The K-560 Severodvinsk, a Yasen-class nuclear-powered attack submarine armed with anti-ship and land attack cruise missiles, will soon be equipped to carry the Zircon, a new scramjet-powered maneuverable anti-ship missile capable of accelerating to speeds of up to 11,100 km per hour.
Earlier this year, in an article on the most fearsome missile submarines in the world, National Interest magazine listed the Yasen class of cruise missile submarines as a “threat to the US homeland,” owing to their “extremely quiet” operation, fast speed, “extremely potent sensors,” and, most importantly – their deadly payload – “32 dual nuclear/conventional capable 3M-14K Kalibr cruise missiles that have a range of over 2,500 kilometers.”
That, NI calculated, means that Yasen-class subs, including the Severodvinsk and her sister ship, the Kazan , “could easily close to 2,000 km off the American east coast and strike inland as far as the Great Lakes. Indeed, if the vessel…[could] close to within 1,000 km or less, it could strike as far inland as Chicago or even St. Louis.”
Fortunately for St. Louis, Russia’s nuclear doctrine remains unchanged: Moscow will not carry out a preemptive nuclear strike under any circumstances, and will use its nuclear arsenal only as a last resort in the event of an enemy first strike, or in response to large-scale conventional aggression.
But back to the Severodvinsk. What does the submarine's interior look like? What are the crew conditions like? What does its captain consider to be his boat's main purpose?
Crew members of atomic submarine "Severodvinsk"
Beyond a series of hatches and ladders, is the control room, where sailors monitor a series of computer screens which serve as the sub’s “brain.”
“Our main mission is the protection of strategic missile subs which keep those in the distant frontier at bay,” Captain First Rank Roman Sanarchuk, the submarine’s commander, says. “We ensure their combat survivability. Using the analogy of aircraft, they are the heavy bombers, while we’re fighters and attack aircraft rolled up into one. If the enemy dares to bare his teeth, we can approach and carry out strikes with our precision weapons – Kalibr cruise missiles.”

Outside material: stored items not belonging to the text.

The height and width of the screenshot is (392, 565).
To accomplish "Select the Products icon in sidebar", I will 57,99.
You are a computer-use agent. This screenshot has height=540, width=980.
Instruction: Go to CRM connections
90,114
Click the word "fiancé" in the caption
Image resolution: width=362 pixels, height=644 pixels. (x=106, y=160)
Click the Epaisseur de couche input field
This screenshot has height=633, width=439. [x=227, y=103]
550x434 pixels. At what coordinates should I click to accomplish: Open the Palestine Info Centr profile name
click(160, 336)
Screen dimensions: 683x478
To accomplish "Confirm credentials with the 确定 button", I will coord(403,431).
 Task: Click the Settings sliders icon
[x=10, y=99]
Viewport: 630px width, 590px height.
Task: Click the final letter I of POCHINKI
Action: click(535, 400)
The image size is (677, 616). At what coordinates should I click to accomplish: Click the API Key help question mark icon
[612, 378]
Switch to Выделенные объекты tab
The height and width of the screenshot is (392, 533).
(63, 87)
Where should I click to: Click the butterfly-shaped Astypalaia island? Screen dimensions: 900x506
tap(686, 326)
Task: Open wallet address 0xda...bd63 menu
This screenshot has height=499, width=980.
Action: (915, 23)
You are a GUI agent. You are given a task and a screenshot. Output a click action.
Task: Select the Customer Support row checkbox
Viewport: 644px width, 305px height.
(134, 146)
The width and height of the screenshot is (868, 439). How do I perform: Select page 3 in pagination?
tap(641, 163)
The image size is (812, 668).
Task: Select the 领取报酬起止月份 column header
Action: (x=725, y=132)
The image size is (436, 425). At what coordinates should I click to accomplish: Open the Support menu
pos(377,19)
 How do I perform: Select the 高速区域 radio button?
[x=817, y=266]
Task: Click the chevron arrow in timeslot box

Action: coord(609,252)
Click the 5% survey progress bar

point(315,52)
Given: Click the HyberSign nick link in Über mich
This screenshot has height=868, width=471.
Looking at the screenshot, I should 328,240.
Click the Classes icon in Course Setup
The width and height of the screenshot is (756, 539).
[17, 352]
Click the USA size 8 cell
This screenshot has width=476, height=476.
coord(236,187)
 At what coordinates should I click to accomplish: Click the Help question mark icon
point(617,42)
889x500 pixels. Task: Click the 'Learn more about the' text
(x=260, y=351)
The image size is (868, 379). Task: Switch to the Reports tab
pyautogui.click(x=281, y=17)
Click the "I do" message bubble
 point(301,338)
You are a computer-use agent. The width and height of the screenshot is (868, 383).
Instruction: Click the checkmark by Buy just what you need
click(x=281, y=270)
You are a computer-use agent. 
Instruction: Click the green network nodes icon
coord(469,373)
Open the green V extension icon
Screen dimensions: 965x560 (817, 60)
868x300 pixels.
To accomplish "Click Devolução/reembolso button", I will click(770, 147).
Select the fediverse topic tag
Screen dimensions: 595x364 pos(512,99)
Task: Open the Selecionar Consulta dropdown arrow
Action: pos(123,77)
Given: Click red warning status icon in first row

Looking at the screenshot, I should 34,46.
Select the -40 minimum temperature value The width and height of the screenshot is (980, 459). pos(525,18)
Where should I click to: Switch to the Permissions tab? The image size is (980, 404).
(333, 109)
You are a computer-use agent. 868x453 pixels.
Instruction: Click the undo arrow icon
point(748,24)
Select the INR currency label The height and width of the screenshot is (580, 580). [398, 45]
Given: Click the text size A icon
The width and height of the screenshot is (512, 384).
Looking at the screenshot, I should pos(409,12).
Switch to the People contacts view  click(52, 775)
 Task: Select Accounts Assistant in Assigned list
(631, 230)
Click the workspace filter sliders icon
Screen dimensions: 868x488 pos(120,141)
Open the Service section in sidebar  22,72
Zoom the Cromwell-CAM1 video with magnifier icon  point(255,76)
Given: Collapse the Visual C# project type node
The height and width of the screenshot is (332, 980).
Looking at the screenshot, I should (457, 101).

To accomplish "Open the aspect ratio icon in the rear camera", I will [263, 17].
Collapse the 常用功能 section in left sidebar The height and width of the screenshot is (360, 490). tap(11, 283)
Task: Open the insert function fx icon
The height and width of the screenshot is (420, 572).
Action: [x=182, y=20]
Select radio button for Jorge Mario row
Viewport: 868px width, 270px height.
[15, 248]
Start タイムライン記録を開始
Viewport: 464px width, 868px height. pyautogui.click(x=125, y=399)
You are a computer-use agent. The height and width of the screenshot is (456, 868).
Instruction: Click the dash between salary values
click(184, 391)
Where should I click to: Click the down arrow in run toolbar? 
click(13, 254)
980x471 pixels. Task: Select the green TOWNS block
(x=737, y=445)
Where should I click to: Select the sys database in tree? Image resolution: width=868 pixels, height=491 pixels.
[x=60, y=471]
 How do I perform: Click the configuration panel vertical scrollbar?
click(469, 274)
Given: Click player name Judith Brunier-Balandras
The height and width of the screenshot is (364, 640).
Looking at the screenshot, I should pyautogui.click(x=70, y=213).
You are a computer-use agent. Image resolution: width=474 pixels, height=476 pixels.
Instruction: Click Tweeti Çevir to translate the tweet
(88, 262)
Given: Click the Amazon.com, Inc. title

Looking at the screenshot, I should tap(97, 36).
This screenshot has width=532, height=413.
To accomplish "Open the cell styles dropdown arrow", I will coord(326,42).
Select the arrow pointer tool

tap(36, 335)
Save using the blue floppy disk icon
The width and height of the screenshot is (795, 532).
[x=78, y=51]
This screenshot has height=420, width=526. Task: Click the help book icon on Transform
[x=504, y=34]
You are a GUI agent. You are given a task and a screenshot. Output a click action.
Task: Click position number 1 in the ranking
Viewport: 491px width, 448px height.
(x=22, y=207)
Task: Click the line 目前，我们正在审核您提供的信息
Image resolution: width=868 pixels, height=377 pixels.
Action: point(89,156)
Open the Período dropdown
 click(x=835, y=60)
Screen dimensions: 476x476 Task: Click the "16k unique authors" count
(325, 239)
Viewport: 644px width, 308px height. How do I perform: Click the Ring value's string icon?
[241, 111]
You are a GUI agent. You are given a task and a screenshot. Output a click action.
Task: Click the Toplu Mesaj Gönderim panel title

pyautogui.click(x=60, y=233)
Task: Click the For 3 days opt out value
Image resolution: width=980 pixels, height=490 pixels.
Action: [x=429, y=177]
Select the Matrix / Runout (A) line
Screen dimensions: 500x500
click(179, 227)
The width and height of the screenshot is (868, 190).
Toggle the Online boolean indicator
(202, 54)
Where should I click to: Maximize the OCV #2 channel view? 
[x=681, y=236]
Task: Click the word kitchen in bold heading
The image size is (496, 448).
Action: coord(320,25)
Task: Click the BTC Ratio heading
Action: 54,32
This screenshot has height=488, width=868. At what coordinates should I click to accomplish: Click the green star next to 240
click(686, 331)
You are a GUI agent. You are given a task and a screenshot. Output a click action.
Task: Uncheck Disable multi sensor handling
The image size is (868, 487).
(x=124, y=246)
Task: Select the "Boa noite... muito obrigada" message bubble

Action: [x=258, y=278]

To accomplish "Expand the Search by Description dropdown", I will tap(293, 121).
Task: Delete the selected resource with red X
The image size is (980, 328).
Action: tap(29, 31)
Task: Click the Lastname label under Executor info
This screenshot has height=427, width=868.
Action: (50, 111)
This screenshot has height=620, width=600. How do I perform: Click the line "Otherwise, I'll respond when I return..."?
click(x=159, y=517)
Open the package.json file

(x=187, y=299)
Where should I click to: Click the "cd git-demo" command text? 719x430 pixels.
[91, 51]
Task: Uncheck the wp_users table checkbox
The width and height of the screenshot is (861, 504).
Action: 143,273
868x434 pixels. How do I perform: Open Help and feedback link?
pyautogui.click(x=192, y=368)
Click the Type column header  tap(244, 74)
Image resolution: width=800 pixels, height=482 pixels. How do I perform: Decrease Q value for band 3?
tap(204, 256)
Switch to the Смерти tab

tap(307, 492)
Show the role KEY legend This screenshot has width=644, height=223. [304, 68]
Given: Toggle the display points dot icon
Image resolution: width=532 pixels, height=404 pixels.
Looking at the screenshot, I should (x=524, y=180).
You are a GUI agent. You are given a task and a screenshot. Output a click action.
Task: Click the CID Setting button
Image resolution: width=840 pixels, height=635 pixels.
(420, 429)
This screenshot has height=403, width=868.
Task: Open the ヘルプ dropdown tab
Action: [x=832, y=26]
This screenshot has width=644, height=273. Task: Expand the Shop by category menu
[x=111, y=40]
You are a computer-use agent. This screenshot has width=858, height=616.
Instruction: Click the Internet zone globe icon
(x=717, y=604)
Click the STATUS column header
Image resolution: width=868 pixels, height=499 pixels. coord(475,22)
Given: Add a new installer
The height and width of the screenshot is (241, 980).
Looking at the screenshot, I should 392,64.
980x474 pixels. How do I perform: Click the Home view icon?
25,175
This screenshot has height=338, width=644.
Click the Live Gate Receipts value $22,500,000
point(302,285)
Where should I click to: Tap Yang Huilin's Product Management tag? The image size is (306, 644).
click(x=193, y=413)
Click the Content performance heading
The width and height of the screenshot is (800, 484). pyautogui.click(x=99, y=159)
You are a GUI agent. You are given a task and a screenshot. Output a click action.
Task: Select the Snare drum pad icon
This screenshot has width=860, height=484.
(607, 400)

In the Central post of the nuclear submarine " Severodvinsk»
The Kalibr – a class of Russian surface ship-, submarine- and air-launched anti-ship, anti-sub and land attack cruise missiles, made its debut in 2015, when ships from Russia’s small but deadly Caspian Flotilla launched dozens of the missiles at terrorist targets over 1,500 km away in Syria. Since then, the weapons were used several more times, launched from both surface vessels and submarines, including the Severodvinsk.
‘They Fear Us for a Reason’
Sanarchuk says hiding from NATO’s prying eyes and ears is becoming more difficult with each passing year, with the NATO alliance improving its vast anti-submarine surveillance network, and US Navy Boeing P-8 Poseidon patrol planes taking off from Norwegian airfields to hunt for Russian subs. Fortunately, the Western alliance is still largely unfamiliar with the characteristics of Yasen-class submarines, forcing them to pay special attention. “They fear us for a reason,” the commander notes.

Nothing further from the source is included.